__WHAT YOU SHOULD DO__: Copy out the rows below unchanged, from the line with "Select the Metabolic" to the line with "click(75, 152)", including both of those lines.

__DATA SUPPLIED__:
§
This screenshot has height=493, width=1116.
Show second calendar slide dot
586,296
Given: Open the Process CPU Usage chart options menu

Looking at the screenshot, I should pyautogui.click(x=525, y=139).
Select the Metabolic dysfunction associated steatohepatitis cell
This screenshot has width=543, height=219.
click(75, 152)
§
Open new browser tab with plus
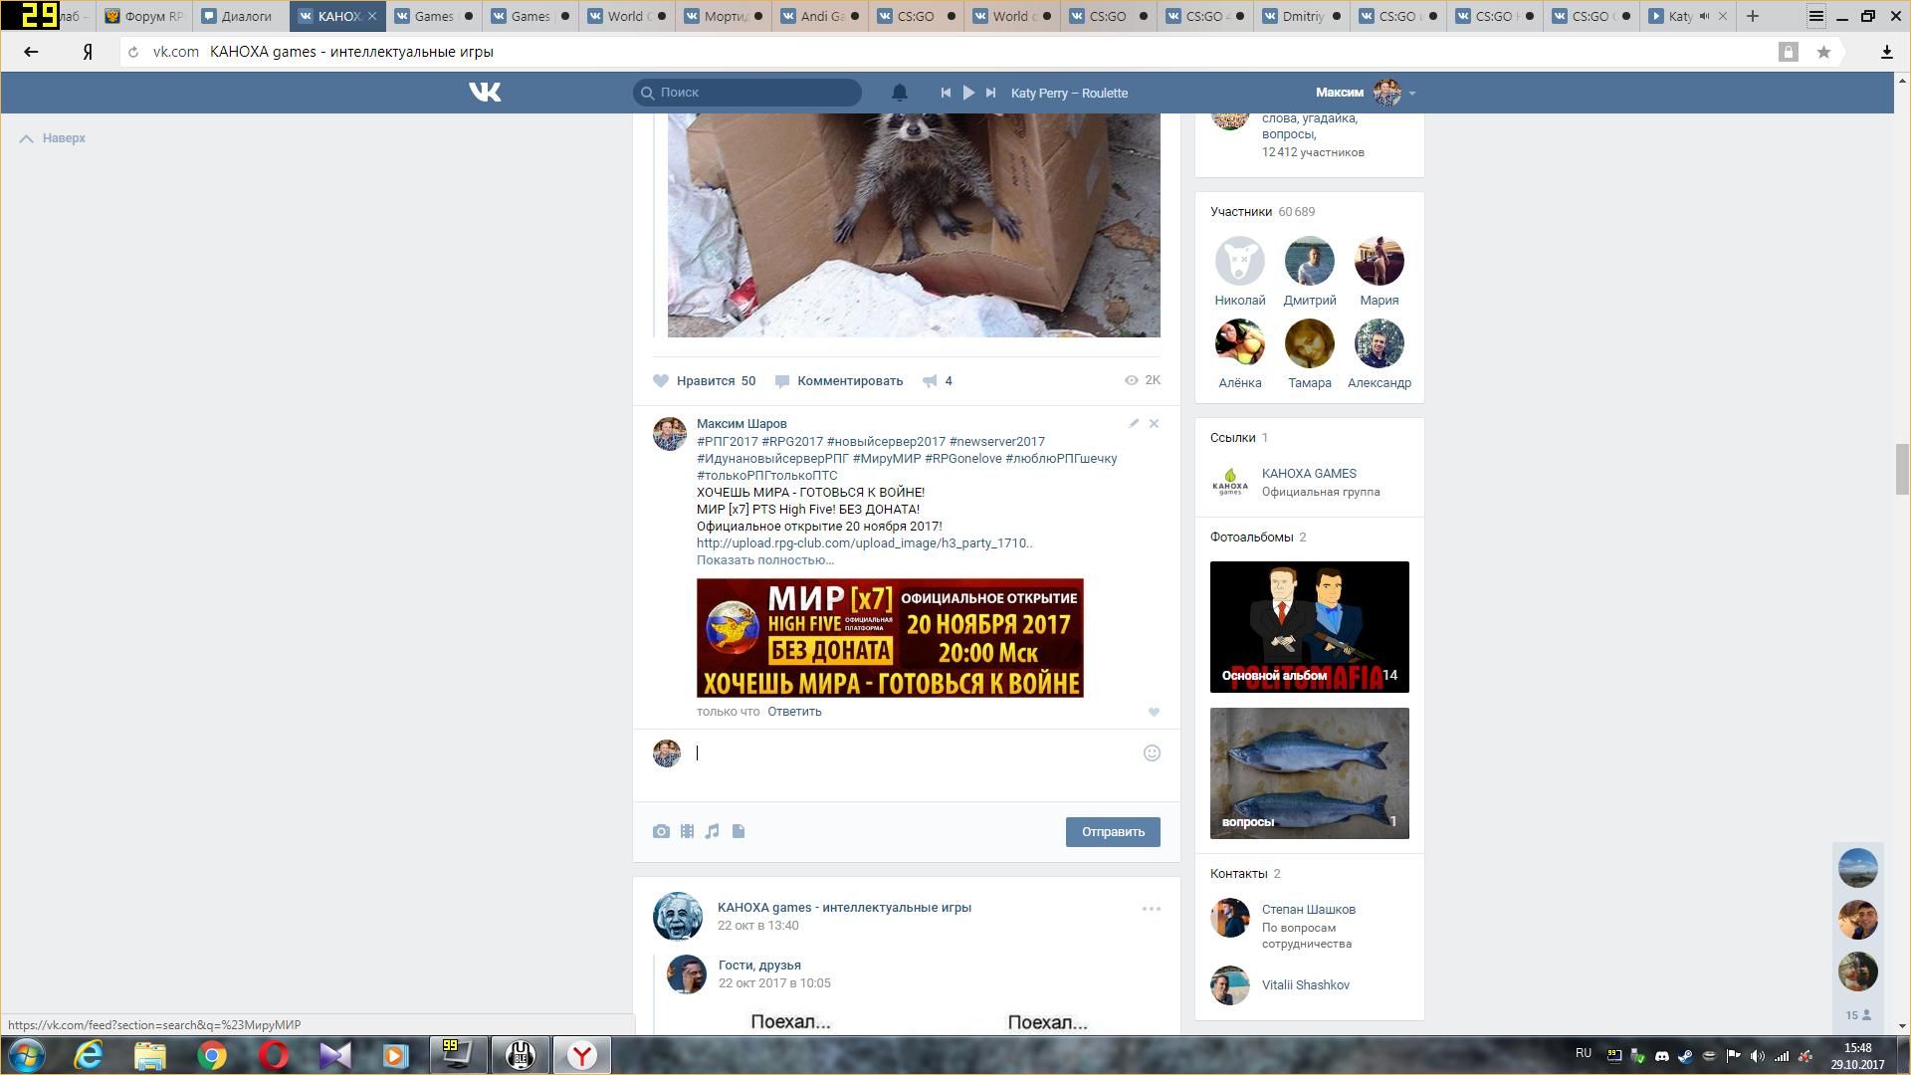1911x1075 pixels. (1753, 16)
§
__RESPONSE TO THE EXERCISE__:
Select the Metabolic dysfunction associated steatohepatitis cell
This screenshot has width=543, height=219.
click(75, 152)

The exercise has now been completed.